• By: Owen Maxwell

Album Reviews: Franz Ferdinand, Ethel Cain, Father John Misty

Franz Ferdinand – The Human Fear
Glasgow, Scotland

Never ones to slow down their approach, Franz Ferdinand seems as charged as ever with their new bandmates on The Human Fear. Balancing their iconic sound with some new ideas and a powerful vitality in their sound, this is more of the band you love, only losing their bite in places. The album opens with a classic sound for the band on “Audacious,” letting their weird brand of angular swing shift tempo for a more brash, theatrical ballad that only they could pull off. While there’s still a lot of swagger on “Everydaydreamer,” there’s just an edge lacking to the song’s overall drive that leaves it as more of a pleasing tonal trip than a step forward for the band. Digging into more primal riffs, “Hooked” is part of their grimier and more lo-fi brand, tapping into a shadowy dancefloor vibe and upping the cheeky antics. The piano and overall jumpy rhythms of “Night or Day” plays off as a classic Franz Ferdinand track, playing in their operatic approach, mixing in a half-dozen melodies but never retreading where they’ve been before.


Movieland – Then & Now
Vancouver

Mixing pop and more explorative shoegaze, Movieland run the gamut of writing that most shoegaze bands simply avoid. With the bass shaking the earth on “Rant,” the guitar explodes out with a fiery glow, as the band sets up a slowly mounting charge of roaring and crying guitars to tantalize your ears. The shifting grooves of “San Francisco” has a more classic pop style that harkens back to 90s rock pop, and gives a little Pixies in its bones while giving a vicious guitar shuffle that digs into your bones. The band plays to the sounds of Lush and other greats on “I Relate,” as they really take a dive into the reverb ether, and send your mind on a sonic journey.

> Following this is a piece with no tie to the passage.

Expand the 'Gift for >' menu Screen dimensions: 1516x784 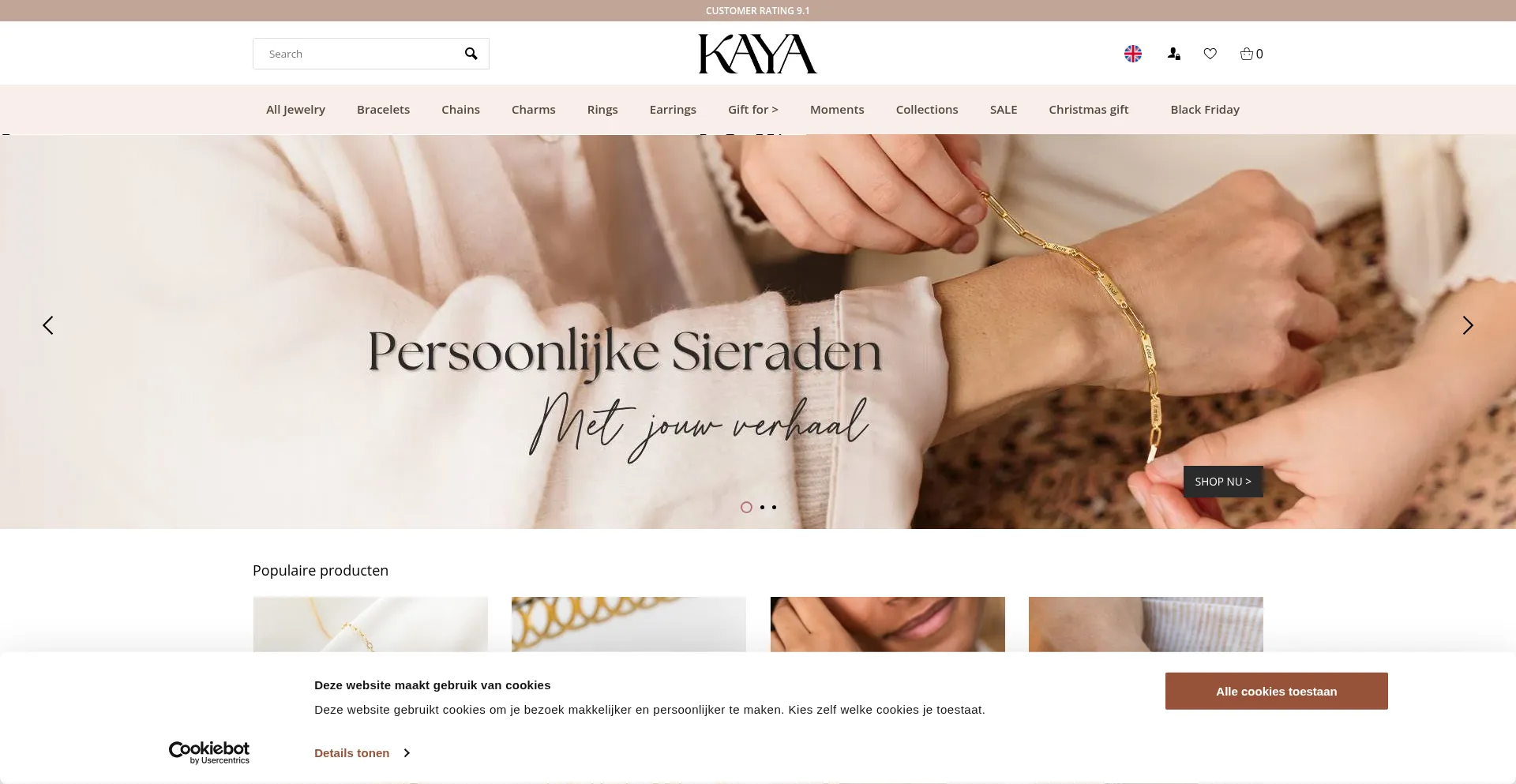(753, 110)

Burying their vocals behind the massive wall of the guitars and bass, “She’s a Mountain” immediately hits you with its wave of noise, and leaves you lost in the wake.


Ethel Cain – Perverts
Tallahassee, FL

Blurring the lines between ambient experimental work and mellow indie music, Ethel Cain drops an album dripping in shadowy energy. Sad, longing and at times warm, this album may work best to play unfocused, and let the songs wash over you over time. After feeling like you’re catching the dying breaths of a radio transmission, “Perverts” sends you hurtling through the dark into a space-like void, with a sense of dooming constantly looming only inches away. Cain takes the melody back to the forefront on “Punish,” as you follow Cain into a disintegrating melancholy, that starts to burn in graphic flames as the song hits its second half. After its loose jazz builds up, “Vacillator” becomes a quiet and moody ode to sensual love, letting its slow-moving crawl add to that feeling of intimacy. Lettings its harmonies build in the ether, “Amber Waves” closes the album on a pensive and very patient cry to the beyond, accepting the bad with the good, whatever it may be.


Spun Out – Dream Noise
Chicago, IL

Playing to a more mixed selection of inspirations, Spun Out brings their own spin on shoegaze style, with a lot more pop under the hood. “Paranoia” mixes a lot of the sounds of classic 80s bands, while bringing a spunky, ecstatic roaring vocal approach that lets their song burn a hole in your mind and stay there. After a loose instrumental intro, “Fishing” brings a spacey punch, with touches of Tame Impala throwback rock, and an airy wash of strings and synths. The more distant focus of “Lilacs” brings a morose sensibility to it, while leaving themselves room to inject a little hope into the track. Not ones to land in a too predictable space, “Pale Green Sky” sees the band mixing an ocean-like soundscape with a dazzling synth and drum run that send you into a mental haze.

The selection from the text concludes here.